## SET TASK
Copy out the items below word for word, starting at the beginning of the items and ending at the line that contains "Looking at the screenshot, I should (x=393, y=55).", with both ends included.
+ + + +
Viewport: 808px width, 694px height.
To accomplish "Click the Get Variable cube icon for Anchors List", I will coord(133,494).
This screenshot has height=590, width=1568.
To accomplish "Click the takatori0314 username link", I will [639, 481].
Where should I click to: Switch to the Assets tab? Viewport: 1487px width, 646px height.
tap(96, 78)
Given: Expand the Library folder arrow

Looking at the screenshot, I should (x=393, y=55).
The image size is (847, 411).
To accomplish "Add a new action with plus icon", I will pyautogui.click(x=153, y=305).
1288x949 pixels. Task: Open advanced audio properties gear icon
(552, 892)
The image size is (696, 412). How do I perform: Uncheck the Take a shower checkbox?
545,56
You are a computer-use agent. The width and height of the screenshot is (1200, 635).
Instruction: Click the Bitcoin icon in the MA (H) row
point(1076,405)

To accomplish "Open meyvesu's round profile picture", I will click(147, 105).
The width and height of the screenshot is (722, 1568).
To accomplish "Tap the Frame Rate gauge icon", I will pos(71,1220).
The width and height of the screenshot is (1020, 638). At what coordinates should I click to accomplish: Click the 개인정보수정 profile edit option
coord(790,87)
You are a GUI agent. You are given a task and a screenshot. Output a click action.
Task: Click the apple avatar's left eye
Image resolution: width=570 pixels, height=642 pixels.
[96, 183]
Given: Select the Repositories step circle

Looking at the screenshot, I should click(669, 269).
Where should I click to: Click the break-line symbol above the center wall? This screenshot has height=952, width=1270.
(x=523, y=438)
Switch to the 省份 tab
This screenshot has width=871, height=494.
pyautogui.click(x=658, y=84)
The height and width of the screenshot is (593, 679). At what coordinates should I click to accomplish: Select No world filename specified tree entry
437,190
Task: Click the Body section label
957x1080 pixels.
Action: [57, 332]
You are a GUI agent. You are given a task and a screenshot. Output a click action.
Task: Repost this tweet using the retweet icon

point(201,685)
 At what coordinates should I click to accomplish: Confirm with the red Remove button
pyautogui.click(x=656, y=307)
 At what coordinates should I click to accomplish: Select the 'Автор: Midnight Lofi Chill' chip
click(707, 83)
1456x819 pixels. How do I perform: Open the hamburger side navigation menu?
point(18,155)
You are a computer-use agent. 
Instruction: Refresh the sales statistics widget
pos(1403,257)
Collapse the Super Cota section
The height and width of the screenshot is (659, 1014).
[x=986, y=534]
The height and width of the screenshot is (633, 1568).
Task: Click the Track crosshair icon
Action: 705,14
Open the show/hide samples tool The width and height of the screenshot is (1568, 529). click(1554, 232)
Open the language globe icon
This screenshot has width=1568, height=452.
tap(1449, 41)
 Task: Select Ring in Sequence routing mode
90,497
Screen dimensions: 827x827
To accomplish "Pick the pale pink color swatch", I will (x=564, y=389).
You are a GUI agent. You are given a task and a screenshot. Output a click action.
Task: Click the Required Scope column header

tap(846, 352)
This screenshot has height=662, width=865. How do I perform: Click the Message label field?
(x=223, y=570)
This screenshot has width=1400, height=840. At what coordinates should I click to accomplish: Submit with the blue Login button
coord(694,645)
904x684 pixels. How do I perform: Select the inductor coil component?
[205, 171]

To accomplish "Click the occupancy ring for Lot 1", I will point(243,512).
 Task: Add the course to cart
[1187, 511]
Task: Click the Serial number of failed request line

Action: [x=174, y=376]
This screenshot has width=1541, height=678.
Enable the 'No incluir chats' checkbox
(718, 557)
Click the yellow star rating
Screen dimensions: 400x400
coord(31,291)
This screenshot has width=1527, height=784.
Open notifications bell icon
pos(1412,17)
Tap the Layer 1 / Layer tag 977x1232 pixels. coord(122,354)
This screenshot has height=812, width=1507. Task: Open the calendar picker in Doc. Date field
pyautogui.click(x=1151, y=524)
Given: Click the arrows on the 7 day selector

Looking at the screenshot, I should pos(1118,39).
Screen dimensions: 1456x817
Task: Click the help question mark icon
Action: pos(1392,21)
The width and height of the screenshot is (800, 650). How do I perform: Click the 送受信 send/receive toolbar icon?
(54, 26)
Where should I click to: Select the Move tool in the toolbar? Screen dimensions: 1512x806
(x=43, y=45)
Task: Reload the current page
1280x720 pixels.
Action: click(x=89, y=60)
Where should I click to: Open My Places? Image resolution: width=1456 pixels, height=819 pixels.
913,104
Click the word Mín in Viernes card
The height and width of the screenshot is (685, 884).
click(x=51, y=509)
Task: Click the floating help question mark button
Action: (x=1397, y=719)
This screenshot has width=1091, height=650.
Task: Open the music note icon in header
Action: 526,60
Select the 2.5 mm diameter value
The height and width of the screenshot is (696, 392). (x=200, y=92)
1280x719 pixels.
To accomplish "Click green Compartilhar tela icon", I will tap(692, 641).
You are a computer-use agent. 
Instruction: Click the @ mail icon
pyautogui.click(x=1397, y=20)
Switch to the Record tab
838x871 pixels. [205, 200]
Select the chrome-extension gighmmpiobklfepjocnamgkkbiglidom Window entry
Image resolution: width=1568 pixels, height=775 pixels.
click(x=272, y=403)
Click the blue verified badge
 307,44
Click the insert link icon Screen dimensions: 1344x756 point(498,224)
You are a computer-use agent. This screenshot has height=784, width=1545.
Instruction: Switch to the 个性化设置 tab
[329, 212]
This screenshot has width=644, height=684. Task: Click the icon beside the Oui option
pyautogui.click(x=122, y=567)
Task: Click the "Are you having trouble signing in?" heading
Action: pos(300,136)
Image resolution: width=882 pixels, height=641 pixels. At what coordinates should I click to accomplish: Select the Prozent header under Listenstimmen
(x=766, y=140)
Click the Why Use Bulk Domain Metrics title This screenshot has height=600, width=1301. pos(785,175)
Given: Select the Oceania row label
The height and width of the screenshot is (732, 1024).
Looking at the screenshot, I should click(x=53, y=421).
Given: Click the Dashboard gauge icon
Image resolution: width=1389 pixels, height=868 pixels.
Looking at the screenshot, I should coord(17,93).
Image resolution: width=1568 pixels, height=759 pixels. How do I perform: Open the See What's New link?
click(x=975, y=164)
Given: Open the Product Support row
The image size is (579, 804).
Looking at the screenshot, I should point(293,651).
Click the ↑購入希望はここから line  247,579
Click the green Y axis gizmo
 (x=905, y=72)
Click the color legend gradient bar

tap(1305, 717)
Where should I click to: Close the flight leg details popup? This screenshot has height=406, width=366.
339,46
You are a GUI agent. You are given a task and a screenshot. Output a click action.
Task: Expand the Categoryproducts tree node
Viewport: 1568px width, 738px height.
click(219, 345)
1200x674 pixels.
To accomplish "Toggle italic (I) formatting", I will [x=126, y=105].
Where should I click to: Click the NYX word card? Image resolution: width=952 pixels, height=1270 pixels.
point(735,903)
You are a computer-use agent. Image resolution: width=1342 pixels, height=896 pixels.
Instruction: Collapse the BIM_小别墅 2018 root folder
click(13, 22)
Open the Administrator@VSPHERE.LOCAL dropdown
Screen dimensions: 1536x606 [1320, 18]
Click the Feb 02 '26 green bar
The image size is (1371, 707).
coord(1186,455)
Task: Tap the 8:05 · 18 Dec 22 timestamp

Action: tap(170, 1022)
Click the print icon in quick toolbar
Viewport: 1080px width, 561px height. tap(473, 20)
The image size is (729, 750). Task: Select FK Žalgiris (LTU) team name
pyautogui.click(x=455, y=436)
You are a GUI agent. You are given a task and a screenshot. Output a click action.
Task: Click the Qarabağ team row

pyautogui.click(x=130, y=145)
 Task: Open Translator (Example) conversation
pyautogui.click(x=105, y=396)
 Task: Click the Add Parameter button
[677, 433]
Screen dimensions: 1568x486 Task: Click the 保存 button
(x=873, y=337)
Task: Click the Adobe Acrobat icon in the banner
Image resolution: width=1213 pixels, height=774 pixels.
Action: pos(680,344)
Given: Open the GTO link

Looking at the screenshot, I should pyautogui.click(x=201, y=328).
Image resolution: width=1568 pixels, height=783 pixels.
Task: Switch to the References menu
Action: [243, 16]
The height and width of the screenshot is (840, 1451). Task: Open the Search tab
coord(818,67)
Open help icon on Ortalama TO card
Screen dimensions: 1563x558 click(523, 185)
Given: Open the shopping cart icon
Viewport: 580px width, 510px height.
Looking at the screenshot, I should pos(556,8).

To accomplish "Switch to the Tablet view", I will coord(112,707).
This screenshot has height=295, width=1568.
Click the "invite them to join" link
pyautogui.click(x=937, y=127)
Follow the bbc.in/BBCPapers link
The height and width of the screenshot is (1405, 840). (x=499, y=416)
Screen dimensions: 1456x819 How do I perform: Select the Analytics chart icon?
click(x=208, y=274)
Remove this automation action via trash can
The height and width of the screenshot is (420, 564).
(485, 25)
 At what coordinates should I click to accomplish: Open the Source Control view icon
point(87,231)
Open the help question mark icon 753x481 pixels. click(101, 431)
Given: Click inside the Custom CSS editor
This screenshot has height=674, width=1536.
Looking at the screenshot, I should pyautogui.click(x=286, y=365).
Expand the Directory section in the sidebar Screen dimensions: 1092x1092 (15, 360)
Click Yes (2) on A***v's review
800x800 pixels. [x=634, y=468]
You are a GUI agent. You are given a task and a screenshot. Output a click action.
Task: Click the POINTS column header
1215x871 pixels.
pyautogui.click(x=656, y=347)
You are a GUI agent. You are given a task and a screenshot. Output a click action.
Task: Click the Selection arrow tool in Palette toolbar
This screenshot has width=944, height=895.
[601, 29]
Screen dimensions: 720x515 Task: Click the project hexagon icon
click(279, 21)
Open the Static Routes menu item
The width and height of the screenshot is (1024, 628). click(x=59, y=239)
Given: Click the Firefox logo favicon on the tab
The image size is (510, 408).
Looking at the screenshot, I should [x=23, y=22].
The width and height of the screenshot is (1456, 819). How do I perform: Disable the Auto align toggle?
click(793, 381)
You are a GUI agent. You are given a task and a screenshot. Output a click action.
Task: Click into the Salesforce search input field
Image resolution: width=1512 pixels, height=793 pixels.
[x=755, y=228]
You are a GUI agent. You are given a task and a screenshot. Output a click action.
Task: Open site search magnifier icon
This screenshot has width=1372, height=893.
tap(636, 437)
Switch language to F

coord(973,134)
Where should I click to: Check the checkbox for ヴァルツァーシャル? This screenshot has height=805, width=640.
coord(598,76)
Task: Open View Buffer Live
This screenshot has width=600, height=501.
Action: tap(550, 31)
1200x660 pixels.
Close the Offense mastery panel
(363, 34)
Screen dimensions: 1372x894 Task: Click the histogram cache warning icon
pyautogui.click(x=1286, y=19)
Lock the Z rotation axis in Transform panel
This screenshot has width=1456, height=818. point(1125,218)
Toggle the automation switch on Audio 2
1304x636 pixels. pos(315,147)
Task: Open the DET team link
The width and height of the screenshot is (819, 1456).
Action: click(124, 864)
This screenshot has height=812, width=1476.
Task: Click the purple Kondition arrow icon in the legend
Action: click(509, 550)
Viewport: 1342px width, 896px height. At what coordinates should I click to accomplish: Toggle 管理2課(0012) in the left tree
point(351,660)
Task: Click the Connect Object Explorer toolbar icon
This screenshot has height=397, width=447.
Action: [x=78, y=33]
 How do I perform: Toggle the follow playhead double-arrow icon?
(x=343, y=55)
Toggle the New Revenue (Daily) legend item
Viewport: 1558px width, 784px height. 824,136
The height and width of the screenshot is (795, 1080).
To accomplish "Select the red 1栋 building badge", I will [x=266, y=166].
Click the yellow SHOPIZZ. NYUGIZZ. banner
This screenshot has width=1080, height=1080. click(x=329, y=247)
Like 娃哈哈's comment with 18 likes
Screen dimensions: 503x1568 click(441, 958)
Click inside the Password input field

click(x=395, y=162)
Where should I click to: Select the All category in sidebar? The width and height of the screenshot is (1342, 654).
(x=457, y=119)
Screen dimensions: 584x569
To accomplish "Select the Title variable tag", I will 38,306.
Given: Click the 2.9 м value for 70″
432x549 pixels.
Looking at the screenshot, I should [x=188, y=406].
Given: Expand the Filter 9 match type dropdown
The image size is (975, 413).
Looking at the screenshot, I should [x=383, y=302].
+ + + +
## TASK SOLUTION
Viewport: 808px width, 694px height.
To accomplish "Click the Get Variable cube icon for Anchors List", I will coord(133,494).
This screenshot has height=590, width=1568.
To accomplish "Click the takatori0314 username link", I will [639, 481].
Where should I click to: Switch to the Assets tab? Viewport: 1487px width, 646px height.
tap(96, 78)
Given: Expand the Library folder arrow

Looking at the screenshot, I should (x=393, y=55).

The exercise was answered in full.